S'agit-il de réhabiliter ou de réinventer la coutume? Certains suggèrent de redéfinir sa logique sociale, comme le passage d'un système d'encadrement à un système d'entraînement économique. La stratégie ne consiste pas à opposer la coutume au droit étatique, mais de partir de la logique sociale existante et des modalités de régulation de la tradition pour lui adjoindre des règles responsabilisatrices, en investissant chacun des acteurs d'une fonction proécologique qu'il s'approprierait. Au lieu de redéfinir la coutume et de prétendre à un quelconque retour impossible à la tradition, il s'agit de trouver un nouveau droit (droit positif écrit) légitimé par les populations et adopté par l'Etat, en innovant à partir du passé.
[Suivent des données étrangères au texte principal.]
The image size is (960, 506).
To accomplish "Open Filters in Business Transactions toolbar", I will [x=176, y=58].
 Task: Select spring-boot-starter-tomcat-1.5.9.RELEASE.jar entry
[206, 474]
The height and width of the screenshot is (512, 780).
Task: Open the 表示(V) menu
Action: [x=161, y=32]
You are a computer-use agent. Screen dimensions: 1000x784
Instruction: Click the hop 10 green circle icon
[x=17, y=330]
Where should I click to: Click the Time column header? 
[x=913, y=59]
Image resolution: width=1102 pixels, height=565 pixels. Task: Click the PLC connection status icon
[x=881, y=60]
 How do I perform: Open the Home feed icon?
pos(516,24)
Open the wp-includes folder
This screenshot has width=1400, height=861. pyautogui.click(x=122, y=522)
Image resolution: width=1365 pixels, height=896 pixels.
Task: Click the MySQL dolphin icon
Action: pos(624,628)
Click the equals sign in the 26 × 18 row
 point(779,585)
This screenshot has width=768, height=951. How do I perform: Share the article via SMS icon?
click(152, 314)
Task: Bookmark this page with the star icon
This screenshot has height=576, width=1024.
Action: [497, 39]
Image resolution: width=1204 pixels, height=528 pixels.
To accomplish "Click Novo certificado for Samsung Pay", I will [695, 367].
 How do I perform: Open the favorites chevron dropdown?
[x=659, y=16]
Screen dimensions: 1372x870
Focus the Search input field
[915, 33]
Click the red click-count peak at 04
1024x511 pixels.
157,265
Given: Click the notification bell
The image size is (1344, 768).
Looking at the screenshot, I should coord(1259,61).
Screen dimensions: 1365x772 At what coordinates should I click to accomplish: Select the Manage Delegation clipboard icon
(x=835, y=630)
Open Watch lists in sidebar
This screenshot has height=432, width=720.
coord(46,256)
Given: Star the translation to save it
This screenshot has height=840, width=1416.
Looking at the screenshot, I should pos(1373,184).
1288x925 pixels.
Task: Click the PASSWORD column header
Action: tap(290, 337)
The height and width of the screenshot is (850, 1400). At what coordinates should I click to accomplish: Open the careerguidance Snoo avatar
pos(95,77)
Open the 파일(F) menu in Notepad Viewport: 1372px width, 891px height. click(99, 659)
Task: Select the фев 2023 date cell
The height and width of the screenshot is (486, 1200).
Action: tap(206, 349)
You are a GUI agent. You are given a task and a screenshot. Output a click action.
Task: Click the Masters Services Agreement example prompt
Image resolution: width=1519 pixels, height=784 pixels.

La prise en compte des droits traditionnels par l'Etat devrait se concevoir comme une évidence. En effet, le fondement du droit positif demeure d'abord conditionné par la nature des choses. Dans l'esprit des lois, selon Montesquieu, le droit dépend de la population, de son environnement (dont la situation géographique et le climat) et de son histoire particulière. Dans son discours préliminaire devant le Conseil d'Etat, lors de la présentation du projet de Code civil, Portails affirmait que «les lois ne sont pas de purs actes de puissance; ce sont des actes de sagesse, de justice et de raison. Le législateur exerce moins une autorité qu'un sacerdoce. Il ne doit point perdre de vue que les lois sont faites pour les hommes, et non les hommes pour les lois; qu'elles doivent être adaptées au caractère, aux habitudes, à la situation du peuple pour lequel elles sont faites (...)»84.

84 EWALD: 1989:38.

Au sens du droit naturel, le droit repose sur un «ensemble de principes d'équité, que Dieu a gravés au fond du coeur de l'homme, pour son bonheur, de façon si évidente qu'on ne peut les violer impunément»85. Ensuite, les lois positives résultent de la volonté du législateur, «voix autorisée de l'intérêt général, étant juge de l'opportunité comme de la forme des lois qu'il porte»86. Mais Portails considère que la loi doit, quel que soit son fondement, «dans les détails se conformer aux moeurs et aux localités de chaque peuple»87. La loi en elle-même ne constitue pas le droit, car elle demeure telle qu'elle a été écrite, et il est nécessaire de la mettre en application afin de répondre à une variété de situations qui diffèrent dans l'espace et le temps. C'est la raison pour laquelle la loi ne peut pas se passer de textes d'application, tels que les décrets, et surtout pas du concours des hommes: de leur raison, de leur analyse scientifique (la doctrine) et de la jurisprudence des tribunaux.

85 ADOLPHE: 1936:251.
86 Ibidem.
87 Ibidem.

Le Mali se situe dans une phase de transition, marquée par un processus démocratique dont la décentralisation est le corollaire. L'association de l'oralité et de l'écrit aboutit non pas à une opposition mais à une complémentarité. La remise en cause de cette opposition est nécessaire pour donner au monde rural les moyens de s'organiser efficacement: «La majorité de la société est organisée sur la tradition orale et l'erreur que nous a apportée la tradition écrite, c'est d'organiser l'Etat sur la base de la tradition écrite. L'association de ces deux traditions, c'est l'association du cheval et du cavalier. Evidemment, à partir du moment où on commence à changer, le cavalier commence à avoir peur que son cheval se rebiffe et il a peur de tomber. C'est lui qui parle de fragilité parce que c'est lui qui est fragilisé. Il n'y a aucune fragilité (...) Ce qui se passe, c'est que cela va fragiliser les échelons de l'Etat qui refusent d'entrer dans le vrai système du pays, c'est-à-dire ceux qui refusent d'accepter que les coutumes ont beaucoup de poids. Quand même, il ne faut pas se faire d'illusions, nous n'allons pas retourner aux anciennes choses (...) Aujourd'hui il y aura des acteurs qui seront fragilisés. Mais ce sont ceux qui gèrent la tradition écrite qui sont fragilisés et ce sont eux qui parlent de fragilisation»88.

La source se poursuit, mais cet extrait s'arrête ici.